II. The commissioner of the department of health and human services, with the approval of the commissioner of the insurance department, shall adopt rules, under RSA 541-A, as may be necessary to provide for the release of claims data from the comprehensive health care information system (CHIS).

248:20 Managed Care Law; Grievance Procedures. Amend RSA 420-J:5, V(e) to read as follows:

(e)(1) [In any case where] If a carrier or other licensed entity provides 2 mandatory levels of appeal, the first level shall be completed within 15 days and the second level completed within the 30-day time period beginning from the initial date of filing the appeal or grievance. If a carrier or other licensed entity provides a single mandatory level of appeal, the single mandatory level shall be completed within the 30-day time period beginning from the initial date of filing the appeal. With respect to a mandatory second level of appeal involving a claim for continuation of services or urgent care, the carrier or other licensed entity shall make a decision and notify the claimant within 72 hours after the mandatory second level appeal is filed. For appeals involving post service claims, the carrier shall make a decision and notify the claimant within 60 days of the date the completed appeal was filed.

(2) Subparagraph (e)(1) shall not prohibit a carrier or other licensed carrier from offering additional voluntary levels of appeal in addition to any mandatory levels of appeal offered, provided that:

(A) The claimant may elect to pursue any additional level of appeal under this subparagraph voluntarily;

(B) A carrier may not assert failure to exhaust administrative remedies where a claimant elects to pursue a claim through other venues rather than through the voluntary level of appeal;

(C) Any statute of limitations or time limits to pursue other remedies shall be tolled during the voluntary appeals process;

(D) Voluntary levels of appeal are available only after a claimant has completed required mandatory levels of appeal required under the plan or by regulation;

(E) The carrier provides a claimant with sufficient information to make an informed decision whether to submit the claim through any voluntary appeals process;

(F) No fees or costs are imposed on the claimant as part of any voluntary appeals process; and

(G) Any voluntary level of appeal requested by a claimant under this subparagraph shall be completed within 30 days from the date of the request for the voluntary appeal.

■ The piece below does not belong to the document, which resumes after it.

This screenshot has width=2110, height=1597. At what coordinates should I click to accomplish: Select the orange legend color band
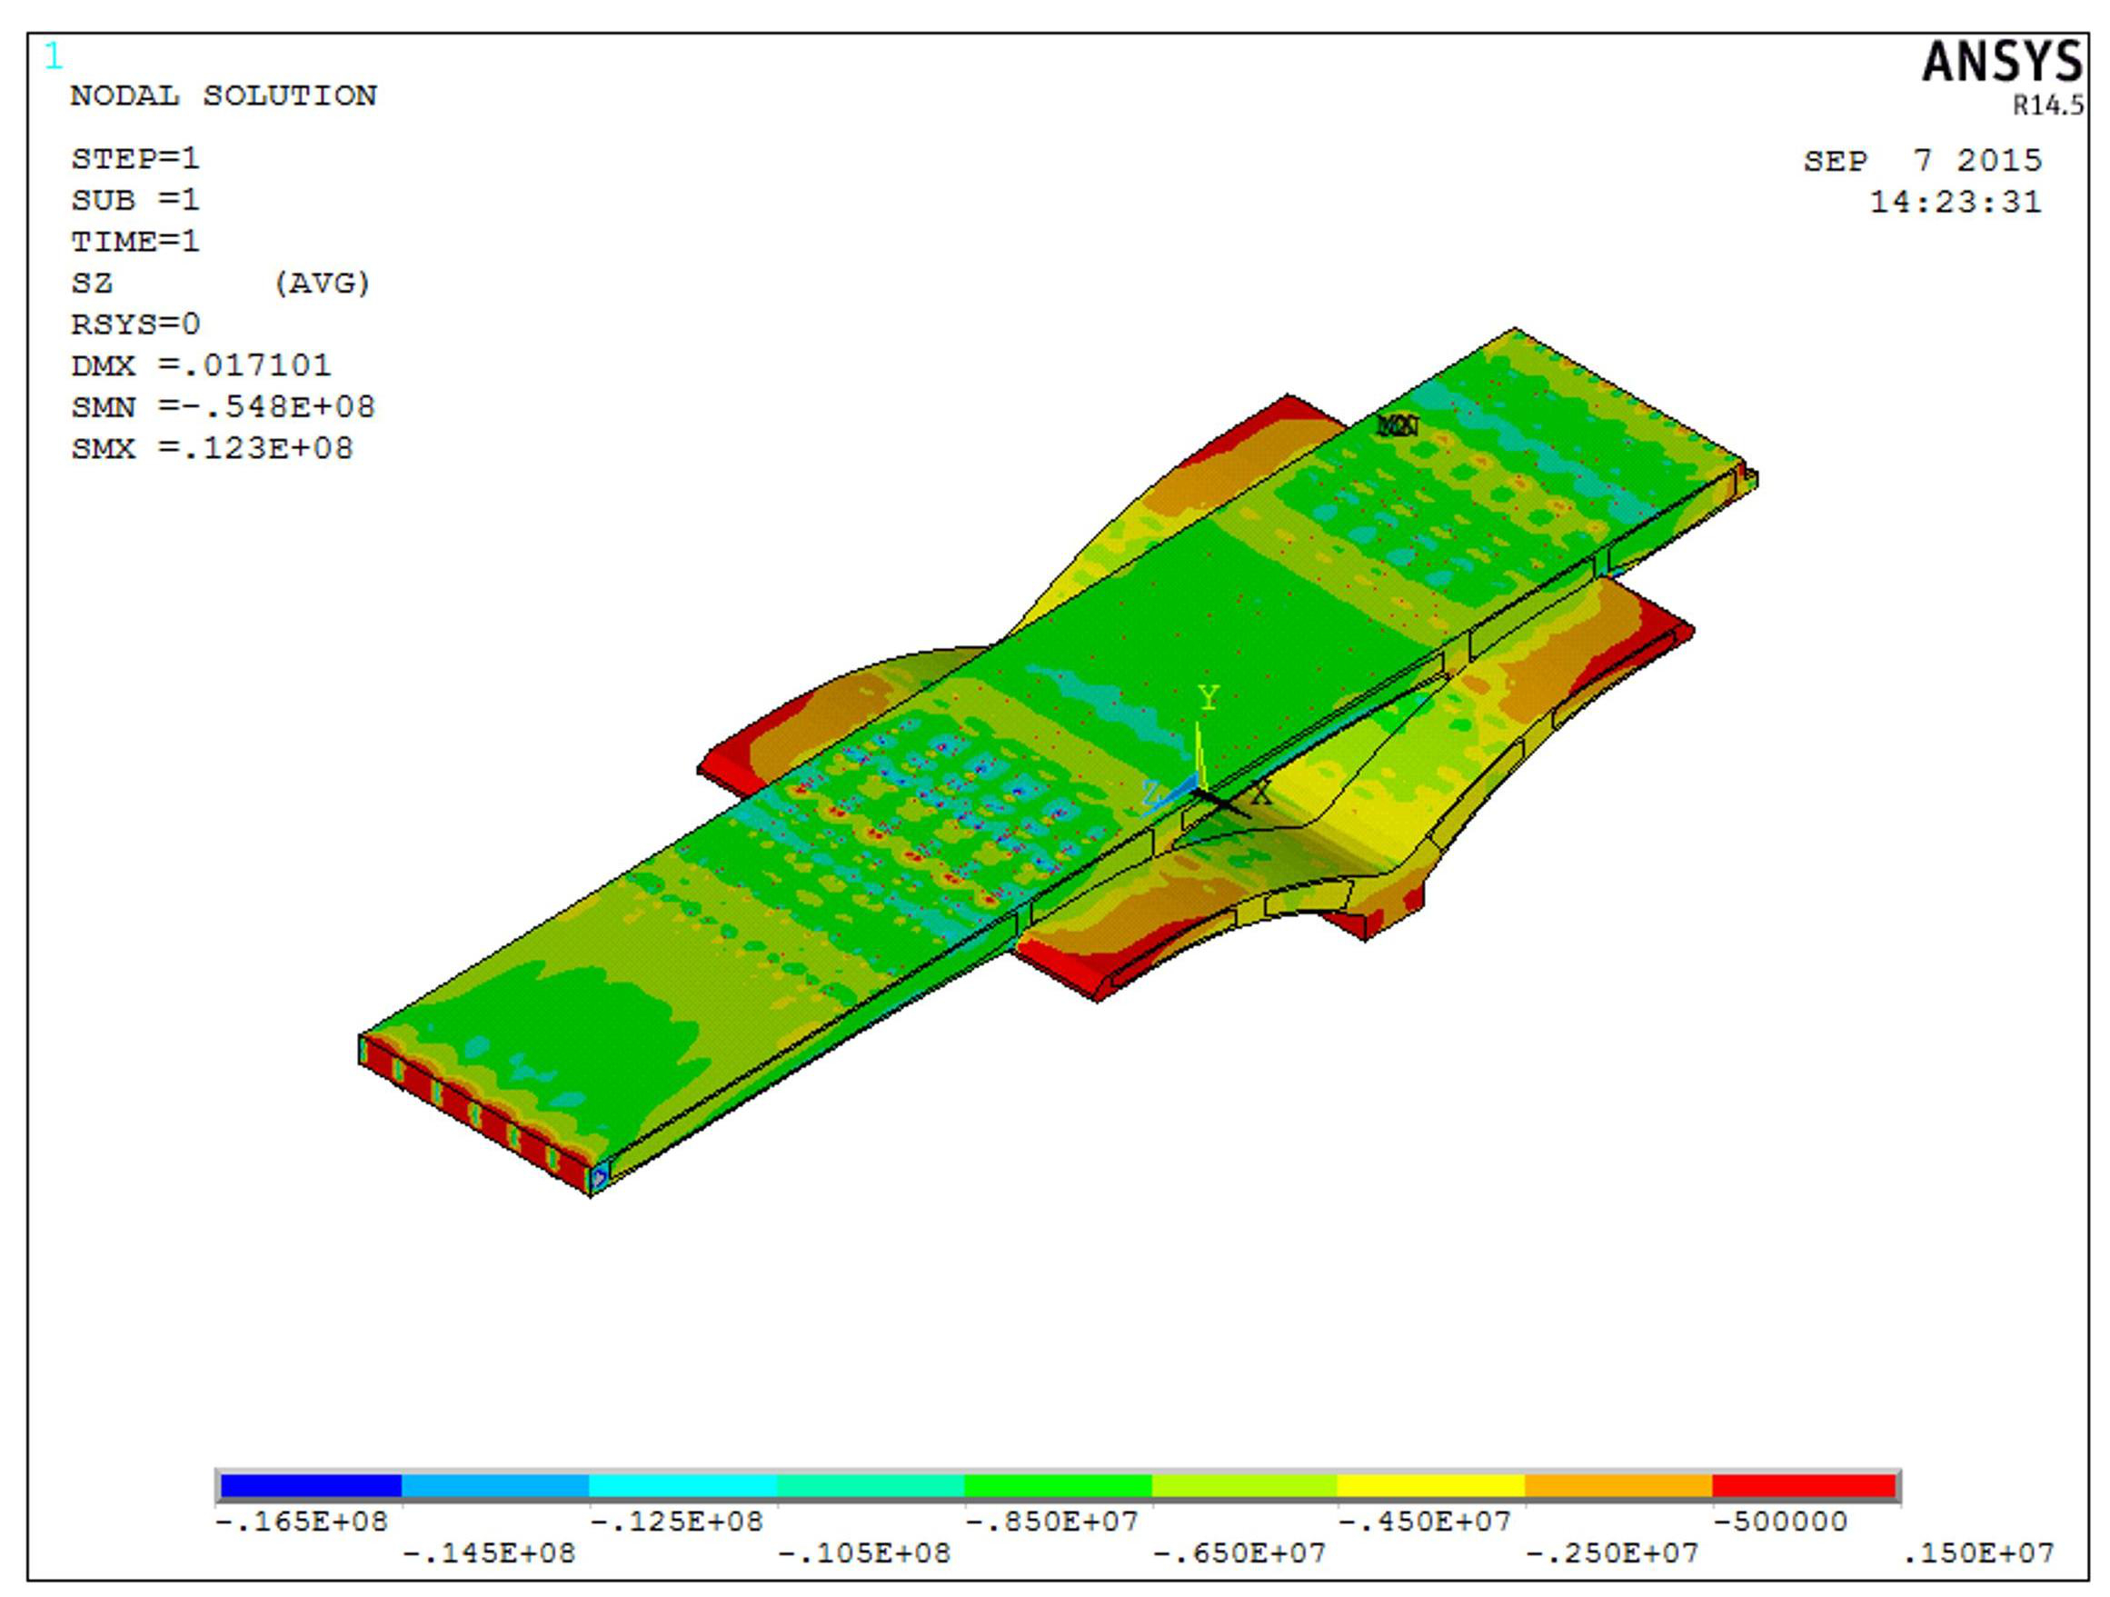pos(1618,1485)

248:21 Managed Care Law; Right to External Review. Amend RSA 420-J:5-a, I(c) to read as follows:

(c)(1) The covered person or the covered person’s authorized representative has submitted the request for external review in writing to the commissioner within 180 days of the date of the carrier or other licensed entity’s [second level] denial decision provided pursuant to RSA 420-J:5, or if the carrier or other licensed entity has failed to make a first or second level, standard or expedited review decision that is past due, within 180 days of the date the decision was due;

(2) The covered person’s or covered person’s authorized representative’s participation in any voluntary level of appeal offered by a carrier or other licensed entity pursuant to RSA 420-J:5, V(e)(2) shall not affect a covered person’s ability to submit a request for external review. In the event that a covered person or covered person’s authorized representative elects to proceed with a voluntary appeal, that person shall have 180 days from the date the decision is rendered on the voluntary appeal to submit a request for external review.

248:22 Effective Date. This act shall take effect 60 days after its passage.